Copy out every one of the following lines word for word, with nothing changed or left out.

┌─ EXTRACTED RECORDS

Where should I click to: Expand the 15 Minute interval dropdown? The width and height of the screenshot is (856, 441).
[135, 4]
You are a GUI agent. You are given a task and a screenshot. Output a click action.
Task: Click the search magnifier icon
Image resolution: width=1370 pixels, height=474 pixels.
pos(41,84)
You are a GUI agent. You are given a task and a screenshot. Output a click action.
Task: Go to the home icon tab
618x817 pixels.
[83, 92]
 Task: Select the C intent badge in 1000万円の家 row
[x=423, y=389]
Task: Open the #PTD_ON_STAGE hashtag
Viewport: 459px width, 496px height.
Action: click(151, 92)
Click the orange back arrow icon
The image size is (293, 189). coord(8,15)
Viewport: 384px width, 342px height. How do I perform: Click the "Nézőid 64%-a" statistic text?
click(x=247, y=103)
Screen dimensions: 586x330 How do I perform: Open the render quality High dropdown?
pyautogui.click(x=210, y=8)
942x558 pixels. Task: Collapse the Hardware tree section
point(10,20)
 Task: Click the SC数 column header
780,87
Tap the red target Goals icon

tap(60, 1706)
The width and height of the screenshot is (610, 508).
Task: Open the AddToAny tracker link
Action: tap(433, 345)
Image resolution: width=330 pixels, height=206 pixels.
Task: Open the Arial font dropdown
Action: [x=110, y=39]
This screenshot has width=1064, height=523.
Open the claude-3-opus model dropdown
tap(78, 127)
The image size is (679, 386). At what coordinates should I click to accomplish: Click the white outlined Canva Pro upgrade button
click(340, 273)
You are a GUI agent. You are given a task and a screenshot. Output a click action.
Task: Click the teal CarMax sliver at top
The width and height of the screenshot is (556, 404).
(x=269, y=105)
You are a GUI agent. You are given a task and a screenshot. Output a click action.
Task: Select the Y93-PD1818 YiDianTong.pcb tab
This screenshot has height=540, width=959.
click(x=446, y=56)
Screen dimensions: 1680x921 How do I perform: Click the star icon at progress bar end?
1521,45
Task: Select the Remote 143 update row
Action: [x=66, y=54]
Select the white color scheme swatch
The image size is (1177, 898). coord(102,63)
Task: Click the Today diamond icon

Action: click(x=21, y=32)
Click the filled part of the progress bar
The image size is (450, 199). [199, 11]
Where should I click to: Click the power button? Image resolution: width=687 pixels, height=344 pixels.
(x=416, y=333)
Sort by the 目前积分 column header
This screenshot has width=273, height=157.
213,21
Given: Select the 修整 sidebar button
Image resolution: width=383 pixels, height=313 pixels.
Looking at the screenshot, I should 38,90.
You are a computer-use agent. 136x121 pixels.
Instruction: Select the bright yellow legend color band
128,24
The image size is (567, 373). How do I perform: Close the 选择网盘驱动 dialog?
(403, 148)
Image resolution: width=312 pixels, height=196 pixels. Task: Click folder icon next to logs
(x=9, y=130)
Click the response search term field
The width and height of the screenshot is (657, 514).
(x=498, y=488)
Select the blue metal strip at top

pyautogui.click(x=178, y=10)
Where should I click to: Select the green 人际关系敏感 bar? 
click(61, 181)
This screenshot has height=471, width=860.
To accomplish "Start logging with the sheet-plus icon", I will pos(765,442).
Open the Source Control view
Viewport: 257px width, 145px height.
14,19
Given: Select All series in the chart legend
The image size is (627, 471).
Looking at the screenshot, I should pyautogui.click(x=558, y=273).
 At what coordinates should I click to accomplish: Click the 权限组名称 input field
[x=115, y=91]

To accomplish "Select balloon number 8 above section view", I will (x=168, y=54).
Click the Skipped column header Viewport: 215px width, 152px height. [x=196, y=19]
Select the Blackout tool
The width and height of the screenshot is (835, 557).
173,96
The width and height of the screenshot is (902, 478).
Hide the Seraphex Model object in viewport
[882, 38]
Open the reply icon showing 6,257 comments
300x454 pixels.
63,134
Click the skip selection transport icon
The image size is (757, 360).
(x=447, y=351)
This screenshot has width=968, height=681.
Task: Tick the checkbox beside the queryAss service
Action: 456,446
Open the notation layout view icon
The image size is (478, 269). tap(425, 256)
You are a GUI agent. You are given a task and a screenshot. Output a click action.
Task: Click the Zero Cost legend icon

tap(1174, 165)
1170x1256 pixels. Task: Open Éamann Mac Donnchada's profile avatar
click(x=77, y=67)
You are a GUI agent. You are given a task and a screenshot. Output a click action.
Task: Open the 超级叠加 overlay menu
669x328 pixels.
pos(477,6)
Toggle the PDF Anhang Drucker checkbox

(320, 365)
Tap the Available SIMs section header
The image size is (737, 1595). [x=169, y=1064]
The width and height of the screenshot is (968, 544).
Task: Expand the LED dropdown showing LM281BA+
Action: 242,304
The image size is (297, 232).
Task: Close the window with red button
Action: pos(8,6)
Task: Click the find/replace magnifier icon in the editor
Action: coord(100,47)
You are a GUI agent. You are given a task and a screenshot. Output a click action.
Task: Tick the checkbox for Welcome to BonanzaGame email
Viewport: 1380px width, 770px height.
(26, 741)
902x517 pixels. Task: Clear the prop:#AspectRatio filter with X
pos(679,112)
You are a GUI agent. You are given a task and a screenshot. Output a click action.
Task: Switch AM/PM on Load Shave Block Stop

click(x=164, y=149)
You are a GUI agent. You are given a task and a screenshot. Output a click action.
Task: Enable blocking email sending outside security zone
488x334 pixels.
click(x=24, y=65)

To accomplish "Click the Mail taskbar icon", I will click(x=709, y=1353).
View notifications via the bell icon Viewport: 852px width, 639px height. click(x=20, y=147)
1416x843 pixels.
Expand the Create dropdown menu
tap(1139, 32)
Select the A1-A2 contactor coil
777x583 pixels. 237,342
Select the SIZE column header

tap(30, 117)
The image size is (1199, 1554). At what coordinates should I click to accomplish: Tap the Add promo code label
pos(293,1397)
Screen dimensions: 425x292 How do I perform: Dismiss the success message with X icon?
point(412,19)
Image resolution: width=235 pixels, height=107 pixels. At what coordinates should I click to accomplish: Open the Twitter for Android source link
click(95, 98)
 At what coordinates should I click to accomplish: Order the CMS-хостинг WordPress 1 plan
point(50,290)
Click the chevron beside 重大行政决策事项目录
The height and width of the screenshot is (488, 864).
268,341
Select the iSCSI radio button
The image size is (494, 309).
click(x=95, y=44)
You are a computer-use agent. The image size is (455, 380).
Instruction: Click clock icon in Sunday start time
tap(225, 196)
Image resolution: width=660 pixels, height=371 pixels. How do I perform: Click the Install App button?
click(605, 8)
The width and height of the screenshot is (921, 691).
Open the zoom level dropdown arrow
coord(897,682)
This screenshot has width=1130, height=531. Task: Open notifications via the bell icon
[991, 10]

└─

**TASK RESULT:**
Where should I click to: Expand the 15 Minute interval dropdown? The width and height of the screenshot is (856, 441).
[135, 4]
You are a GUI agent. You are given a task and a screenshot. Output a click action.
Task: Click the search magnifier icon
Image resolution: width=1370 pixels, height=474 pixels.
pos(41,84)
You are a GUI agent. You are given a task and a screenshot. Output a click action.
Task: Go to the home icon tab
618x817 pixels.
[83, 92]
 Task: Select the C intent badge in 1000万円の家 row
[x=423, y=389]
Task: Open the #PTD_ON_STAGE hashtag
Viewport: 459px width, 496px height.
Action: click(151, 92)
Click the orange back arrow icon
The image size is (293, 189). coord(8,15)
Viewport: 384px width, 342px height. How do I perform: Click the "Nézőid 64%-a" statistic text?
click(x=247, y=103)
Screen dimensions: 586x330 How do I perform: Open the render quality High dropdown?
pyautogui.click(x=210, y=8)
942x558 pixels. Task: Collapse the Hardware tree section
point(10,20)
 Task: Click the SC数 column header
780,87
Tap the red target Goals icon

tap(60, 1706)
The width and height of the screenshot is (610, 508).
Task: Open the AddToAny tracker link
Action: tap(433, 345)
Image resolution: width=330 pixels, height=206 pixels.
Task: Open the Arial font dropdown
Action: [x=110, y=39]
This screenshot has width=1064, height=523.
Open the claude-3-opus model dropdown
tap(78, 127)
The image size is (679, 386). At what coordinates should I click to accomplish: Click the white outlined Canva Pro upgrade button
click(340, 273)
You are a GUI agent. You are given a task and a screenshot. Output a click action.
Task: Click the teal CarMax sliver at top
The width and height of the screenshot is (556, 404).
(x=269, y=105)
You are a GUI agent. You are given a task and a screenshot. Output a click action.
Task: Select the Y93-PD1818 YiDianTong.pcb tab
This screenshot has height=540, width=959.
click(x=446, y=56)
Screen dimensions: 1680x921 How do I perform: Click the star icon at progress bar end?
1521,45
Task: Select the Remote 143 update row
Action: [x=66, y=54]
Select the white color scheme swatch
The image size is (1177, 898). coord(102,63)
Task: Click the Today diamond icon

Action: click(x=21, y=32)
Click the filled part of the progress bar
The image size is (450, 199). [199, 11]
Where should I click to: Click the power button? Image resolution: width=687 pixels, height=344 pixels.
(x=416, y=333)
Sort by the 目前积分 column header
This screenshot has width=273, height=157.
213,21
Given: Select the 修整 sidebar button
Image resolution: width=383 pixels, height=313 pixels.
Looking at the screenshot, I should 38,90.
You are a computer-use agent. 136x121 pixels.
Instruction: Select the bright yellow legend color band
128,24
The image size is (567, 373). How do I perform: Close the 选择网盘驱动 dialog?
(403, 148)
Image resolution: width=312 pixels, height=196 pixels. Task: Click folder icon next to logs
(x=9, y=130)
Click the response search term field
The width and height of the screenshot is (657, 514).
(x=498, y=488)
Select the blue metal strip at top

pyautogui.click(x=178, y=10)
Where should I click to: Select the green 人际关系敏感 bar? 
click(61, 181)
This screenshot has height=471, width=860.
To accomplish "Start logging with the sheet-plus icon", I will pos(765,442).
Open the Source Control view
Viewport: 257px width, 145px height.
14,19
Given: Select All series in the chart legend
The image size is (627, 471).
Looking at the screenshot, I should pyautogui.click(x=558, y=273).
 At what coordinates should I click to accomplish: Click the 权限组名称 input field
[x=115, y=91]

To accomplish "Select balloon number 8 above section view", I will (x=168, y=54).
Click the Skipped column header Viewport: 215px width, 152px height. [x=196, y=19]
Select the Blackout tool
The width and height of the screenshot is (835, 557).
173,96
The width and height of the screenshot is (902, 478).
Hide the Seraphex Model object in viewport
[882, 38]
Open the reply icon showing 6,257 comments
300x454 pixels.
63,134
Click the skip selection transport icon
The image size is (757, 360).
(x=447, y=351)
This screenshot has width=968, height=681.
Task: Tick the checkbox beside the queryAss service
Action: 456,446
Open the notation layout view icon
The image size is (478, 269). tap(425, 256)
You are a GUI agent. You are given a task and a screenshot. Output a click action.
Task: Click the Zero Cost legend icon

tap(1174, 165)
1170x1256 pixels. Task: Open Éamann Mac Donnchada's profile avatar
click(x=77, y=67)
You are a GUI agent. You are given a task and a screenshot. Output a click action.
Task: Open the 超级叠加 overlay menu
669x328 pixels.
pos(477,6)
Toggle the PDF Anhang Drucker checkbox

(320, 365)
Tap the Available SIMs section header
The image size is (737, 1595). [x=169, y=1064]
The width and height of the screenshot is (968, 544).
Task: Expand the LED dropdown showing LM281BA+
Action: 242,304
The image size is (297, 232).
Task: Close the window with red button
Action: pos(8,6)
Task: Click the find/replace magnifier icon in the editor
Action: coord(100,47)
You are a GUI agent. You are given a task and a screenshot. Output a click action.
Task: Tick the checkbox for Welcome to BonanzaGame email
Viewport: 1380px width, 770px height.
(26, 741)
902x517 pixels. Task: Clear the prop:#AspectRatio filter with X
pos(679,112)
You are a GUI agent. You are given a task and a screenshot. Output a click action.
Task: Switch AM/PM on Load Shave Block Stop

click(x=164, y=149)
You are a GUI agent. You are given a task and a screenshot. Output a click action.
Task: Enable blocking email sending outside security zone
488x334 pixels.
click(x=24, y=65)

To accomplish "Click the Mail taskbar icon", I will click(x=709, y=1353).
View notifications via the bell icon Viewport: 852px width, 639px height. click(x=20, y=147)
1416x843 pixels.
Expand the Create dropdown menu
tap(1139, 32)
Select the A1-A2 contactor coil
777x583 pixels. 237,342
Select the SIZE column header

tap(30, 117)
The image size is (1199, 1554). At what coordinates should I click to accomplish: Tap the Add promo code label
pos(293,1397)
Screen dimensions: 425x292 How do I perform: Dismiss the success message with X icon?
point(412,19)
Image resolution: width=235 pixels, height=107 pixels. At what coordinates should I click to accomplish: Open the Twitter for Android source link
click(95, 98)
 At what coordinates should I click to accomplish: Order the CMS-хостинг WordPress 1 plan
point(50,290)
Click the chevron beside 重大行政决策事项目录
The height and width of the screenshot is (488, 864).
268,341
Select the iSCSI radio button
The image size is (494, 309).
click(x=95, y=44)
You are a computer-use agent. The image size is (455, 380).
Instruction: Click clock icon in Sunday start time
tap(225, 196)
Image resolution: width=660 pixels, height=371 pixels. How do I perform: Click the Install App button?
click(605, 8)
The width and height of the screenshot is (921, 691).
Open the zoom level dropdown arrow
coord(897,682)
This screenshot has width=1130, height=531. Task: Open notifications via the bell icon
[991, 10]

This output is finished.